There's a scene early on in Hostel Part II where the American tourists are drawing a nude man and woman in an art class. How does that relate to the perceived "boundaries" of art?
You know what? You asked about Tenebre and the critic, and I did do it, you're right, and that was the place I did it. People say, "Are you objectifying women?" I thought, Okay, what if I had just filmed a nude guy there? If there was just a naked guy there, people would say that I'm objectifying and exploiting men. But let's put a sketchpad in their hand. Oh, it's suddenly art now. These girls don't care about art–they're just studying abroad for the year. They're taking art classes 'cause they think it'll make them sophisticated. They're looking at the guy, they're checking him out, they're having fun. The movie is very much about looking at someone else as an object, and exploiting people. Because it's under the guise of an art class, it's art–and [there's] a fine line between art and exploitation.
Do you think there's a divide in perception between cinema and the fine arts, then?

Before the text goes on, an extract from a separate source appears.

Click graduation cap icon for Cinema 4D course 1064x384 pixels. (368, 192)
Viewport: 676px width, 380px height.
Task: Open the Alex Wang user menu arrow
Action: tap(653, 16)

Sure, there's no question. It's just hilarious to me that people will look at a film…and go, "Oh, that's an art film." Well, I will make a thousand arguments as to why Hostel Part II is an art film, and has artistic merit. But somehow, because it's entertaining, because there are kills in it and really violent scenes, people are like, "No, it's exploitation." It's interesting that the critics in Europe saw the film with such different eyes. LE MONDE, in France, named it as the best American film of the year. [In] their top ten, there were only three American movies–Hostel was the number two film of all, the best American film, ahead of The Departed and The New World, the only other American films on the list. They saw it as the smartest comment on American imperialism and capitalism gone too far–that's the eyes they were seeing it through. So I think that first and foremost, your job is to entertain, and to make an entertaining movie. Look, I watch The Thing now, John Carpenter's The Thing, that movie is a work of art. It is a fucking masterpiece. It is perfection, in the lighting, in the design, and the style, and the performance, and the characters–but at the time, the movie was a box-office failure. Even The Shining is a work of art, but people at the time didn't appreciate it. So look, the nice thing is that I've been very lucky that Cabin Fever and Hostel have been appreciated in their own time, and so far the reaction [to Hostel Part II] has been amazing.